▶ _INPUT FOR THIS TASK_:

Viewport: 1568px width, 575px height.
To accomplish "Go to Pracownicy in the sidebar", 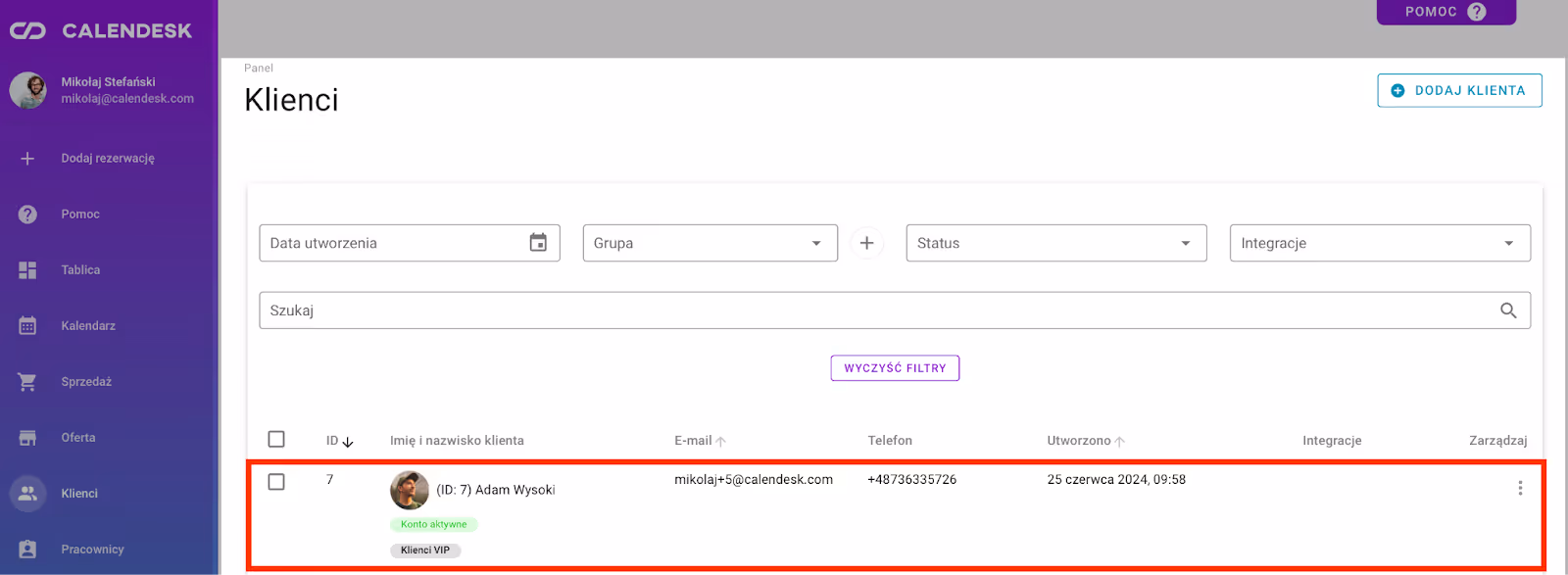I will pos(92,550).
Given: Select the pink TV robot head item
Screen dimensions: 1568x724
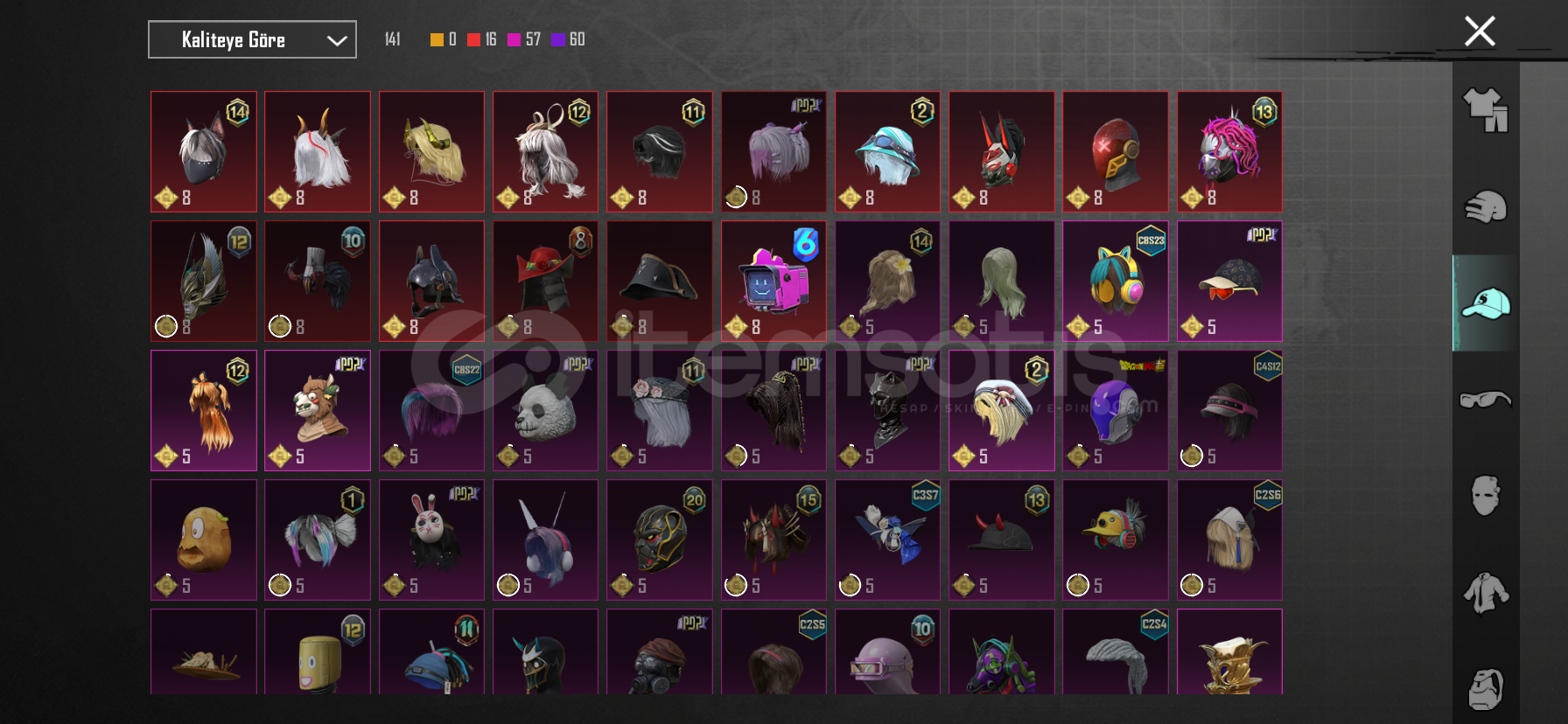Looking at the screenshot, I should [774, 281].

---

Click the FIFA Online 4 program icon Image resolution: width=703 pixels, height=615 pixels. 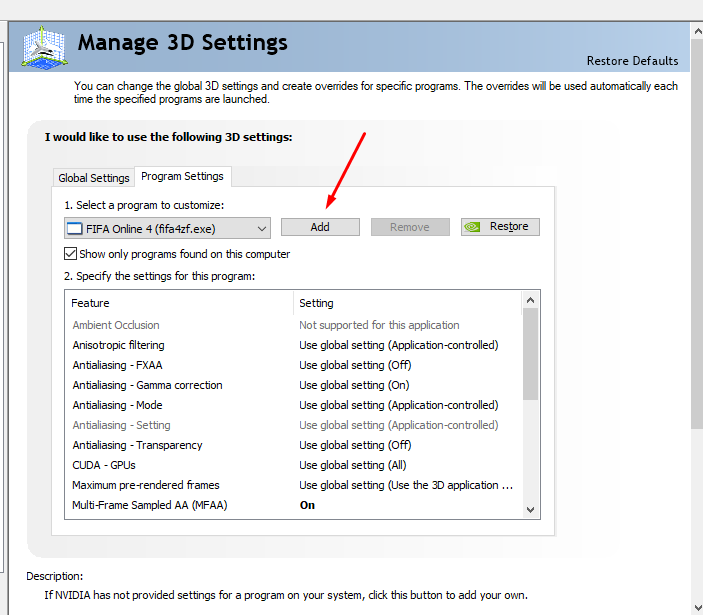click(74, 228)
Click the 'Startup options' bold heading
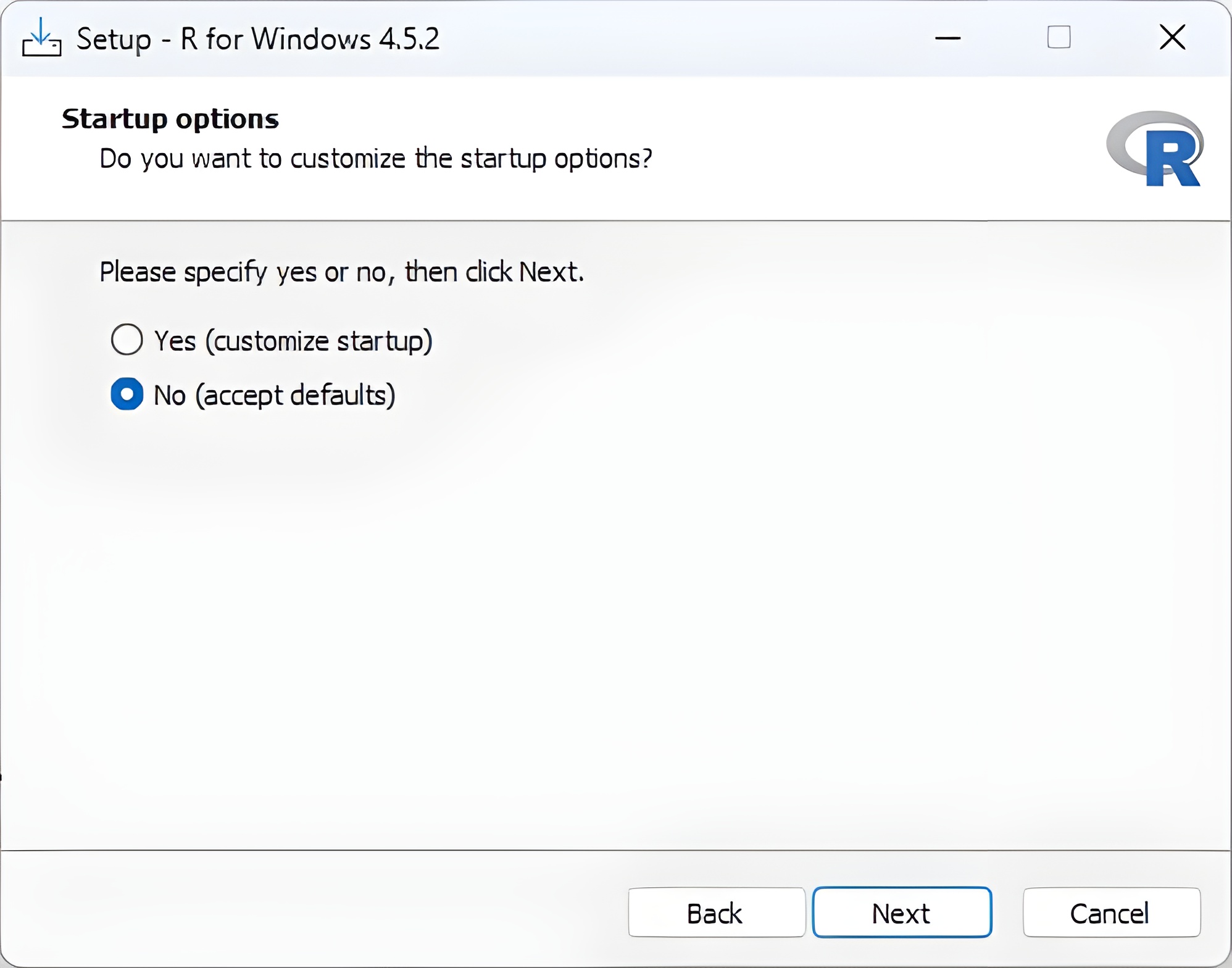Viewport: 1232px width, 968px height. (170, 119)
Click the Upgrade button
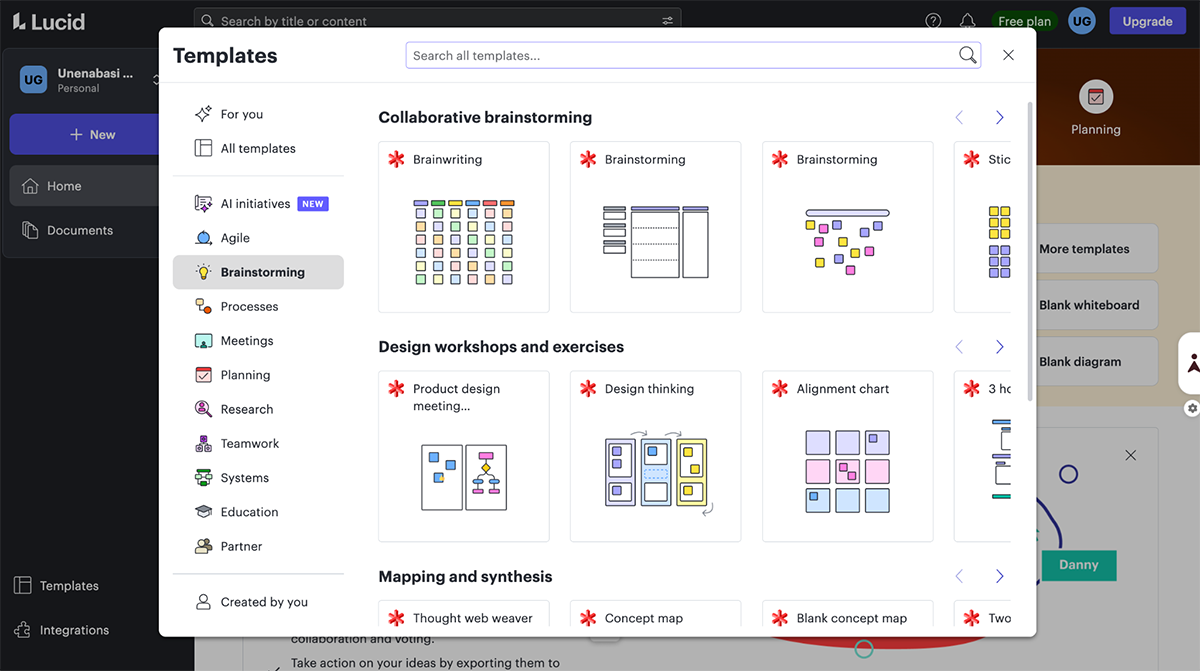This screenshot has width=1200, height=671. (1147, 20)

* * *

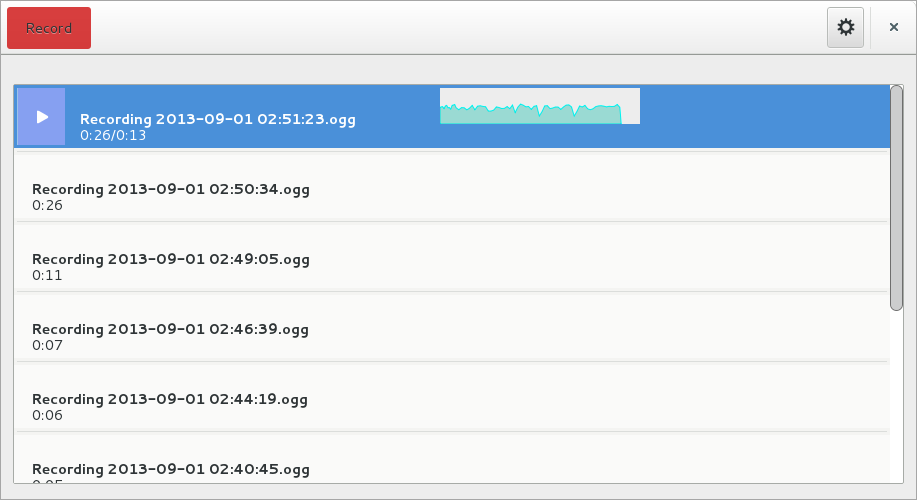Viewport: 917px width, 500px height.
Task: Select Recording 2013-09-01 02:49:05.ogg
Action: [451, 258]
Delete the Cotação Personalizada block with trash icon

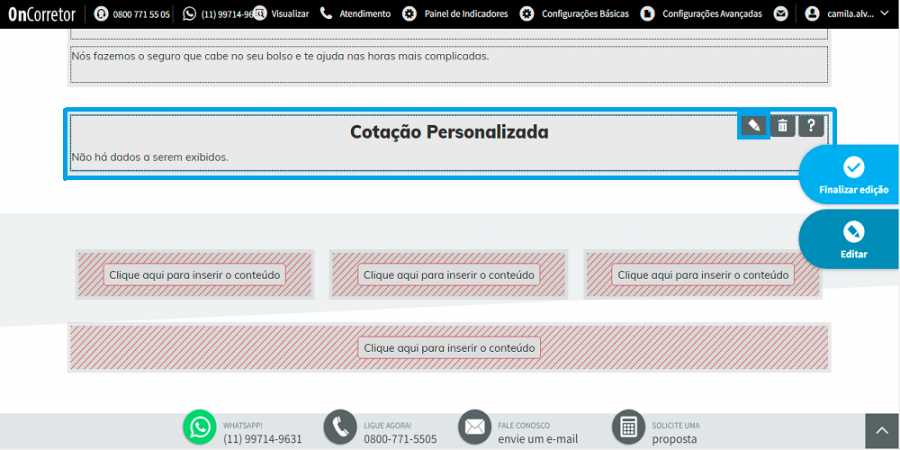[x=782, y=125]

▶ _EXERCISE PROMPT_: Copy the entries word for word, starting at the line that contains "Delete the Cotação" and ending with the line that contains "[x=782, y=125]". Include both of those lines, and omit the pictures.

▶ _FULL SOLUTION_:
Delete the Cotação Personalizada block with trash icon

[x=782, y=125]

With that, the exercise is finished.